The orange line represents data from the photobleaching experiment. The drop near the y-axis is the actual bleaching event. We have now clarified this point in the figure legend.

Reviewer #3:

[…] Perhaps the biggest suggestion I can make with regards to the work is that it is a bit too dense and hard to grasp. Overall the work follows three parts: 1) An analysis of mechanism for adaptation using innovative combination of FRAP and parameter identification of ODE model. 2) analysis of gene expression dynamics response to dynamic SMAD4, and 3) implication of the differences in response dynamics on overall self-organization patterns in the in-vitro gastrulation model. I will refer to these as parts 1-3 below for brevity.

I am not sure why the authors restricted themselves to only four figures, although I can make an educated guess;). To make the paper easier to follow I strongly recommend to take advantage of eLife lack of restriction on length and number of figures and use the space to elaborate much more about the work.
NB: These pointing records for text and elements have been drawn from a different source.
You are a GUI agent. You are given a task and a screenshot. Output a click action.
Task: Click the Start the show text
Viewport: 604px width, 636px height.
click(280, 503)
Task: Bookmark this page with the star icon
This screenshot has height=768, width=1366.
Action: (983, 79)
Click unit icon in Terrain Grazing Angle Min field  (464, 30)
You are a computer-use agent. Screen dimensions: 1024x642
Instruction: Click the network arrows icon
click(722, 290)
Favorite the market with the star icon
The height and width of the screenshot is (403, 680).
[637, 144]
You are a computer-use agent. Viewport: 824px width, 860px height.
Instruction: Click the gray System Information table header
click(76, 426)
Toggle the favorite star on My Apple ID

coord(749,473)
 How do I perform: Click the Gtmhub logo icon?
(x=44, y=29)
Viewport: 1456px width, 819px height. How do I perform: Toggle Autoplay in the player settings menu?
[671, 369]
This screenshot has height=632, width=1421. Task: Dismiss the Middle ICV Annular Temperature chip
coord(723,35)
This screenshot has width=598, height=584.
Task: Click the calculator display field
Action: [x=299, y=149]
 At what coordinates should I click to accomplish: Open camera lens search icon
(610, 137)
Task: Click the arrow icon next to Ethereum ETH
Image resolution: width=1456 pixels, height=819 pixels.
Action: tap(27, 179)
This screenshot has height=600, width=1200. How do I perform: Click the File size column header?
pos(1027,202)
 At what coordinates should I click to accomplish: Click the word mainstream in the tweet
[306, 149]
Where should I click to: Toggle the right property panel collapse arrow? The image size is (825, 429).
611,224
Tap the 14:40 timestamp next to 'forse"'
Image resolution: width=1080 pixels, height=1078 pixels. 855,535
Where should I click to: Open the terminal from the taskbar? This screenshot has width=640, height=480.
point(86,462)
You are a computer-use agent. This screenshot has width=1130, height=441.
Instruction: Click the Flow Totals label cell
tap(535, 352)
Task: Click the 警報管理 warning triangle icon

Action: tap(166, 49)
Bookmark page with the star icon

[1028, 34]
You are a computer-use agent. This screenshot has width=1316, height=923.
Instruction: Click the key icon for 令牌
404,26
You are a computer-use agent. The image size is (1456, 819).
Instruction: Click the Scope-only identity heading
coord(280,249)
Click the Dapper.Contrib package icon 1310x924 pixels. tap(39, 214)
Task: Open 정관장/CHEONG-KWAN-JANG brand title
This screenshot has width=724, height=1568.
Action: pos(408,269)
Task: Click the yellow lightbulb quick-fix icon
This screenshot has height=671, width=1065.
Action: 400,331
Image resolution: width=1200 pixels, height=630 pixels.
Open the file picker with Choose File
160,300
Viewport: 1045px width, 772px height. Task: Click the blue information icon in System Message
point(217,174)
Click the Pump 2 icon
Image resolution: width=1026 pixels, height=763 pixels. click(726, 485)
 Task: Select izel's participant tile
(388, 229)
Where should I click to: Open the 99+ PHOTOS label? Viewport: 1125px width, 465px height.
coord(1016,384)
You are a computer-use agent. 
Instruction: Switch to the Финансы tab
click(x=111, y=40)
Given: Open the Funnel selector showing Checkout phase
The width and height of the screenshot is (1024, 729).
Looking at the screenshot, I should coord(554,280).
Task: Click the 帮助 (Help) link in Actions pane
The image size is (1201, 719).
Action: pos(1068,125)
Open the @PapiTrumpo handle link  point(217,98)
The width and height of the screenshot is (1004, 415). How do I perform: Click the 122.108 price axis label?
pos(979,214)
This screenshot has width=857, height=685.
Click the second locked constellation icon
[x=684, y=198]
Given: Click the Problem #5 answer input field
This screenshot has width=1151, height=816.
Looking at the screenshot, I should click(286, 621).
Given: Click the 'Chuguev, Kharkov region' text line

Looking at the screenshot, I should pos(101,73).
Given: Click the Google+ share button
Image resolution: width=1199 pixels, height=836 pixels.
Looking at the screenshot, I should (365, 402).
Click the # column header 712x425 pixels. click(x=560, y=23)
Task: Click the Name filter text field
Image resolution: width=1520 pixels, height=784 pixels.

In part 1 the author only use two paragraphs on main text to explain a lot of stuff. To understand the adaptation and the FRAP experiments one has to think about two different math models that use a parameter fitting procedure to identify underlying mechanisms. The material is mostly in the supp text, but supp text should not replace main text rather provide more details for completeness. I recommend to move some of the material from supp mat to the main text, explain the FRAP procedure, show the alternative fits for different parameters etc. This part can easily take 2-3 figures.

We thank the reviewer for these suggestions. We have now expanded the paper to 6 figures, including expanding the discussion in the FRAP section with material from the supplement.

Similarly, part II seemed rushed. The authors show how some genes follow SMAD4 dynamics and some do not. But the sparse text doesn't allow them to go into details, what is different about these genes? Is it RNA halflife? Even without additional experiments, few simple models would be very helpful to understand Figure 2A-D. I am not sure I got the point of panels 2EF, so either explain that in more details or remove those. The different gene expression response to different stimuli regimes (Figure 3) is very nice with its demonstration of the role of SMAD4 dynamics.

We have now included additional data on gene expression that rule out differences in RNA half-life (see response to reviewer 2 above). We have also expanded the discussion to better explain the gene expression data in Figures 2EF (now Figure 3EF).

Finally, the last part is very short and descriptive, The author measure different SMADs over space and time, show that there are different responses and that these change gene expression. I was left a bit confused as to why these differences arise? What aspect of self-organization is in play to cause these patterns. The fact that all these results are described in a single paragraphs of 322 words might be part of the problem.

We have now split this into two figures and expanded the explanation. We hope it is clearer now.

Minor Comments:

1) The use of SMAD4 signaling in figure titles should be replaced with y-axis label saying SMAD4_{nuc}

We now use the label Smad4 (N:C) throughout to indicate that what we are measuring the ratio of nuclear to cytoplasmic Smad4.

2) The cartoon in Figure 2 is confusing, why don't all the no sequestered dots recover?

Fluorescent proteins which have been bleached never recover regardless of sequestration. In the cartoon, the non-sequestered fluorescent dots simply re-equilibrate between the nucleus and cytoplasm while the sequestered ones remain in place. We have expanded the discussion of this figure and hope it is now clearer.